(Given information begins)
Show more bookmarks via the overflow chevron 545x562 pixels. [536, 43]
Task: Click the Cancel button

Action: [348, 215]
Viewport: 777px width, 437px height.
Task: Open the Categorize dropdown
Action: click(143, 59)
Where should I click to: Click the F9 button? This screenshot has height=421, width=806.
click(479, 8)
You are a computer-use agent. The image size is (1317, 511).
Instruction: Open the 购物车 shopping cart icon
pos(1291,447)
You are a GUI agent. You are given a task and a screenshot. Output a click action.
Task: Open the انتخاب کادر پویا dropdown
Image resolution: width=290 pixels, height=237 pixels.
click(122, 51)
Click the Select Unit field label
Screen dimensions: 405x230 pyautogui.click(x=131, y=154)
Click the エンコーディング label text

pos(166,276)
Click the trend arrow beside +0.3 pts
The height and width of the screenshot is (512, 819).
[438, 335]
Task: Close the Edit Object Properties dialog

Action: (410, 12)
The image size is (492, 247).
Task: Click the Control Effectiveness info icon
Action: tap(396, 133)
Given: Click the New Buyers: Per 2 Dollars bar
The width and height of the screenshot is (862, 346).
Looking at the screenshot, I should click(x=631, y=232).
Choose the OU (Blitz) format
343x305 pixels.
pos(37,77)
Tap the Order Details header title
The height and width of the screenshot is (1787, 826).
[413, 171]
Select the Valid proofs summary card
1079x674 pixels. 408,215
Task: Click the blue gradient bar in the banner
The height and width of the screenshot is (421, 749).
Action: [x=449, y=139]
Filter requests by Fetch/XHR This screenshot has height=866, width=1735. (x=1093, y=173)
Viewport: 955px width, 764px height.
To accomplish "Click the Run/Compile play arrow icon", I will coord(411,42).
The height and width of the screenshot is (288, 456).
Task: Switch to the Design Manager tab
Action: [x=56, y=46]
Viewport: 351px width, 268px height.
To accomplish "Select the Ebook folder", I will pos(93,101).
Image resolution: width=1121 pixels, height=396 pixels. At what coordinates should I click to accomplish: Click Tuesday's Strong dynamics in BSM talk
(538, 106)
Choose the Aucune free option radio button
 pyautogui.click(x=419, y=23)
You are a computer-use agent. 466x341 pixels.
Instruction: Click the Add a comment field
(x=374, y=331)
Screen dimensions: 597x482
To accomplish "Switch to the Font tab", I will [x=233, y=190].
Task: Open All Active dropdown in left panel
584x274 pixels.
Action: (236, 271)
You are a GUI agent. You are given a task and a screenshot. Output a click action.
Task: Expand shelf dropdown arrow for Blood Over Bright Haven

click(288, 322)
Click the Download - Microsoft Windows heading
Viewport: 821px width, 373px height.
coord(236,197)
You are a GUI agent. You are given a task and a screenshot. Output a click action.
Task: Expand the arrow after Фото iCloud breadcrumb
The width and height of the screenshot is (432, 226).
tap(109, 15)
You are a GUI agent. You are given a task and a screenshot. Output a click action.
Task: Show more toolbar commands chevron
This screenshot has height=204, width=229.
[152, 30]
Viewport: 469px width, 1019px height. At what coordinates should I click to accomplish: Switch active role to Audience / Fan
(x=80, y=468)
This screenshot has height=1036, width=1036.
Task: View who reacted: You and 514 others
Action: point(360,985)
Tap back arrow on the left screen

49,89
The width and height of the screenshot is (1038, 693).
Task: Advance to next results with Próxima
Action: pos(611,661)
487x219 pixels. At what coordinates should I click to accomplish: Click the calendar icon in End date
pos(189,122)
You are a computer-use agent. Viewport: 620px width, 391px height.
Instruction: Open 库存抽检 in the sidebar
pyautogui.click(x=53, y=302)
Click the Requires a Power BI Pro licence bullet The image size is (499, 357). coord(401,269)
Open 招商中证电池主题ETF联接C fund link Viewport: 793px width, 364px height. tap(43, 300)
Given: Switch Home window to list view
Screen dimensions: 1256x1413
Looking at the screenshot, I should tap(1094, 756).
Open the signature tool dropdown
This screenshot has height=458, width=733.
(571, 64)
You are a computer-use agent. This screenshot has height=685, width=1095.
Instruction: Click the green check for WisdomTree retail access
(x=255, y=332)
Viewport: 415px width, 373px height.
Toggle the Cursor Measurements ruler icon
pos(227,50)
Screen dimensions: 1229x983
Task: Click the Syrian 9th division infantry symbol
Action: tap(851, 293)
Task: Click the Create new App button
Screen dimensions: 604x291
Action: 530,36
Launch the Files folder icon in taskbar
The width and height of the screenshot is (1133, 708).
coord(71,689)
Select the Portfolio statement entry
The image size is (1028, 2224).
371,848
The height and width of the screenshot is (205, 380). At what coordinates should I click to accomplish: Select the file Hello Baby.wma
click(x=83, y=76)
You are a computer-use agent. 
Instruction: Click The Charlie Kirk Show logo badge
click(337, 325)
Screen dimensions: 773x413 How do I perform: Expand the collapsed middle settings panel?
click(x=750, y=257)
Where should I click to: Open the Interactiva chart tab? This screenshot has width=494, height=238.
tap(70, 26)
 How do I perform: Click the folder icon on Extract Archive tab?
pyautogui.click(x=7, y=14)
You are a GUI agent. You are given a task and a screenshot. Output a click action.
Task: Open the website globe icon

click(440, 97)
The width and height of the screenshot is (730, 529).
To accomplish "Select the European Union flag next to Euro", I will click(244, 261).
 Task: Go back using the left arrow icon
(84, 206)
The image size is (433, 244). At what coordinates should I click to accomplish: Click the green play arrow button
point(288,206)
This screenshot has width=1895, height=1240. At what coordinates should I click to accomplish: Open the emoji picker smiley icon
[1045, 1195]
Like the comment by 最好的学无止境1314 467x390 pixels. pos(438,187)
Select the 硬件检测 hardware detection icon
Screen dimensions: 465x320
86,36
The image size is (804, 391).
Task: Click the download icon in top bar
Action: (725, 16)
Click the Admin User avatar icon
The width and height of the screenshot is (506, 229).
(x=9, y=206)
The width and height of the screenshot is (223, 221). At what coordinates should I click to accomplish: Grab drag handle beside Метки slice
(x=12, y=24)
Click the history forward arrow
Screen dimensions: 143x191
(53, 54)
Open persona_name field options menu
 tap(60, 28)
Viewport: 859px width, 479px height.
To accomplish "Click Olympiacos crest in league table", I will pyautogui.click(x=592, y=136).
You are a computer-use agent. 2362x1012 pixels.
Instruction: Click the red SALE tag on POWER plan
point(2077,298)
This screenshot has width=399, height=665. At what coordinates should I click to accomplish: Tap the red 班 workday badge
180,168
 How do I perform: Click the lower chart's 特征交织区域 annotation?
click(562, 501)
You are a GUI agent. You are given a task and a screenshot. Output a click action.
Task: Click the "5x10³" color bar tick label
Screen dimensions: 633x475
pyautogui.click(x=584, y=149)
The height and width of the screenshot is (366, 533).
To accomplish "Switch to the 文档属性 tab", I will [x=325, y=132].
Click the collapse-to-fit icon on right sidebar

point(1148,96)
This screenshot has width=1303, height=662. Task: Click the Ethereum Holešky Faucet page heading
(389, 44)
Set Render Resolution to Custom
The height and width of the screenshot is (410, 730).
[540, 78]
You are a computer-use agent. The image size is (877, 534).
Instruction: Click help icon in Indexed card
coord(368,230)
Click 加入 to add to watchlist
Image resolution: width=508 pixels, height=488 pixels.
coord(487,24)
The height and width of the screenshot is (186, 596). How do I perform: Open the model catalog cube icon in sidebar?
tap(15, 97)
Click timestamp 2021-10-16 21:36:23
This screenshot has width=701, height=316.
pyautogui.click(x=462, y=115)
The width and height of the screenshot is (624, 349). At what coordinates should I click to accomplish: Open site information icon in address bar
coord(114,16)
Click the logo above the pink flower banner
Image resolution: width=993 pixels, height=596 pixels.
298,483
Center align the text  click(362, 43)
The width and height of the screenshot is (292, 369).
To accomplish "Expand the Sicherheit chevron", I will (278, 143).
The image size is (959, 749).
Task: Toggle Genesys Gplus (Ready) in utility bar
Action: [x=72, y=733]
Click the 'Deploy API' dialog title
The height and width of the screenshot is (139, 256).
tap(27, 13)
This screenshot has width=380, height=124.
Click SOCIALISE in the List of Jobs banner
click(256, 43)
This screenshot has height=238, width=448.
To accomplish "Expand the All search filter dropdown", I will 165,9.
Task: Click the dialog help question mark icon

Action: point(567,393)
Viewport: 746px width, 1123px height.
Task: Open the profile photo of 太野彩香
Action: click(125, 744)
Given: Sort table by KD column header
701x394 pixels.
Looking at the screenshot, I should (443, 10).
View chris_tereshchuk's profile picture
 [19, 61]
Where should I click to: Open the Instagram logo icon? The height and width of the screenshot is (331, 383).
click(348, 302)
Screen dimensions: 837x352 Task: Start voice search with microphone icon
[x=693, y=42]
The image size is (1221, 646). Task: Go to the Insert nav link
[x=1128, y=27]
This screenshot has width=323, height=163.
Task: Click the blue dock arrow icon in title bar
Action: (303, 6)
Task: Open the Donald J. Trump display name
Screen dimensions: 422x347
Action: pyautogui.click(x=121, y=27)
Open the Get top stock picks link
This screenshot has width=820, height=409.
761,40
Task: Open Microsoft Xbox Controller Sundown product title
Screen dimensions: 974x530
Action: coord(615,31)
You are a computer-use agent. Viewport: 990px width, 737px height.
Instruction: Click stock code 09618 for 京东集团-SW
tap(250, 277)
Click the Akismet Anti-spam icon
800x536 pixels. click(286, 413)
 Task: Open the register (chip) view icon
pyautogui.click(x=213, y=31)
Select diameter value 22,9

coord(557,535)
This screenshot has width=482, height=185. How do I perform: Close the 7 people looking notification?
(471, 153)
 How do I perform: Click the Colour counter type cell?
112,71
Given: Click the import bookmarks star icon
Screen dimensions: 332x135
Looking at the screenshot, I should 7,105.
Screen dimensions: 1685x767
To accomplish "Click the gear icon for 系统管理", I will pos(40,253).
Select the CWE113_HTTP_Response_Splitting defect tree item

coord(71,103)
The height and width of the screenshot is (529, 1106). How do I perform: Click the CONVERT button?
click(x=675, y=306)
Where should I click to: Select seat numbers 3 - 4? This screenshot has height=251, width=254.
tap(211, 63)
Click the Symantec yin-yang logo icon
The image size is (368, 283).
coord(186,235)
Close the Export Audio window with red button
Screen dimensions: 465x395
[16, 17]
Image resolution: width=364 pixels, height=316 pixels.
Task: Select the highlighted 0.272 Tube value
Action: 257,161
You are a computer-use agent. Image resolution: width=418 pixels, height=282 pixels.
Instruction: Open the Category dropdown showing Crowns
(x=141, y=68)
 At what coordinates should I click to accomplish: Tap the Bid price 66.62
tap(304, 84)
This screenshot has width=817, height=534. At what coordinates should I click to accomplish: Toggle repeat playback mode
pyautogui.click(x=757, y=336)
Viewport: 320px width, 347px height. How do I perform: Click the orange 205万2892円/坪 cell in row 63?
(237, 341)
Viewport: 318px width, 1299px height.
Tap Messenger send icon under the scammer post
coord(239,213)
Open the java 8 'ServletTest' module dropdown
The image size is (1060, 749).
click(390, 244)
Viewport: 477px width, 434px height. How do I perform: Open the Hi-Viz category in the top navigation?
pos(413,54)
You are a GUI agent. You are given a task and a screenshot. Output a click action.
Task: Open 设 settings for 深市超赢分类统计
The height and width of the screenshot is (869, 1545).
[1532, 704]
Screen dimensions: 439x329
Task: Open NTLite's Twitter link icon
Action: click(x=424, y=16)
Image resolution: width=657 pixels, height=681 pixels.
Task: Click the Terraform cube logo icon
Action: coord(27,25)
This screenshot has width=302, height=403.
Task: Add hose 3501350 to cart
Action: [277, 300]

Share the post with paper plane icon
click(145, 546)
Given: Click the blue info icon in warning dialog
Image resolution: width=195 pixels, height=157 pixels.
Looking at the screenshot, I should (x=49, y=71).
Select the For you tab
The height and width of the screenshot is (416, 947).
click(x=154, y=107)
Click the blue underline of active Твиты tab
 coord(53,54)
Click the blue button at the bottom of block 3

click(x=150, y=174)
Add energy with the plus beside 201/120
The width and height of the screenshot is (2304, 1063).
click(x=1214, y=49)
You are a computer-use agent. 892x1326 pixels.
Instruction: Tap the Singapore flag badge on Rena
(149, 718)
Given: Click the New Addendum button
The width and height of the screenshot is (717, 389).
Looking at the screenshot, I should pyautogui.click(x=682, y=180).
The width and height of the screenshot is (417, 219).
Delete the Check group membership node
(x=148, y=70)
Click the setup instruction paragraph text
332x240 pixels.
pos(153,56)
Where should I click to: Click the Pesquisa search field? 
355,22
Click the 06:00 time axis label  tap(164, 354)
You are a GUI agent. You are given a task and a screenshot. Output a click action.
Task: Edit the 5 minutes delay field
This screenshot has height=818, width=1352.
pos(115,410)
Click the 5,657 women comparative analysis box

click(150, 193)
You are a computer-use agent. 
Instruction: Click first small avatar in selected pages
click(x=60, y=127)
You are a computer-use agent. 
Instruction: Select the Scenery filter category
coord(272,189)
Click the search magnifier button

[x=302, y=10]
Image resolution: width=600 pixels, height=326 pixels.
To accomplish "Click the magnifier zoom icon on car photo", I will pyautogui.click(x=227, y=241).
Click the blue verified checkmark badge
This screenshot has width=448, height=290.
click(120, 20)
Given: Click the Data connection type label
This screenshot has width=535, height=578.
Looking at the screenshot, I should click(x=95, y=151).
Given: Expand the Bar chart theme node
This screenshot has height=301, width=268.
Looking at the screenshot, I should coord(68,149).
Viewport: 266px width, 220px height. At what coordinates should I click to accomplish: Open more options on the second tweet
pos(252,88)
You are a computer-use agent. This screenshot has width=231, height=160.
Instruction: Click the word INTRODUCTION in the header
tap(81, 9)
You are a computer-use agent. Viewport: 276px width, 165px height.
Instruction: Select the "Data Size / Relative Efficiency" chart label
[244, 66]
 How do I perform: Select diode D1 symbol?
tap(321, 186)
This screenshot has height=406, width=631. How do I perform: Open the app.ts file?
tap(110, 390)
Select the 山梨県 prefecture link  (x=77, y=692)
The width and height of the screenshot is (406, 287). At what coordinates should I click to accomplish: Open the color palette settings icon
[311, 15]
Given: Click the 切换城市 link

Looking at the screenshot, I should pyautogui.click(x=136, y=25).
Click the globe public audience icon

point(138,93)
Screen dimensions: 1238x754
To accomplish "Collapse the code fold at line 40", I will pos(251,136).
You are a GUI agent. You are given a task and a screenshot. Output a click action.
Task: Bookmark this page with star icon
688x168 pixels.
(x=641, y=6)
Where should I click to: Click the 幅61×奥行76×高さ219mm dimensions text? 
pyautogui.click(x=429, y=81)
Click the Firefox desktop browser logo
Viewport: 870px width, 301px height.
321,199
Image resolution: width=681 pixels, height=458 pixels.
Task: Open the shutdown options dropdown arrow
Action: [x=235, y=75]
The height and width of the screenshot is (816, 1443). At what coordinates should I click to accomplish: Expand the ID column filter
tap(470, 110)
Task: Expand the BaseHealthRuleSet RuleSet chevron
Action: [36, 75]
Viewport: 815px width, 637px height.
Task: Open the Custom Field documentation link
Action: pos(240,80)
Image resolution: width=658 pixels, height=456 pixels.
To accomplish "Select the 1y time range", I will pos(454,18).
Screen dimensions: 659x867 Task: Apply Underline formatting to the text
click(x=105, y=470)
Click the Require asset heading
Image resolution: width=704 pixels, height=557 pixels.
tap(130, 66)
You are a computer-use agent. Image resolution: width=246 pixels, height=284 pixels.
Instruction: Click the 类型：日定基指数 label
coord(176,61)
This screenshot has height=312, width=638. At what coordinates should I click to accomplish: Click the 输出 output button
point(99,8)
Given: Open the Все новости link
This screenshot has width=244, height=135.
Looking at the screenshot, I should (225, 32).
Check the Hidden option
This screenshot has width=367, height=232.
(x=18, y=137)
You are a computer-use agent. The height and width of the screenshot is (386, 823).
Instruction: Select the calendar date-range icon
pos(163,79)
(Given information ends)
## Work item
All that is wanted is the stretch of lines above from the one containing "Task: Open the register (chip) view icon" through the one containing "Screen dimensions: 1685x767", duplicated exactly.

## Exercise answer
 Task: Open the register (chip) view icon
pyautogui.click(x=213, y=31)
Select diameter value 22,9

coord(557,535)
This screenshot has width=482, height=185. How do I perform: Close the 7 people looking notification?
(471, 153)
 How do I perform: Click the Colour counter type cell?
112,71
Given: Click the import bookmarks star icon
Screen dimensions: 332x135
Looking at the screenshot, I should 7,105.
Screen dimensions: 1685x767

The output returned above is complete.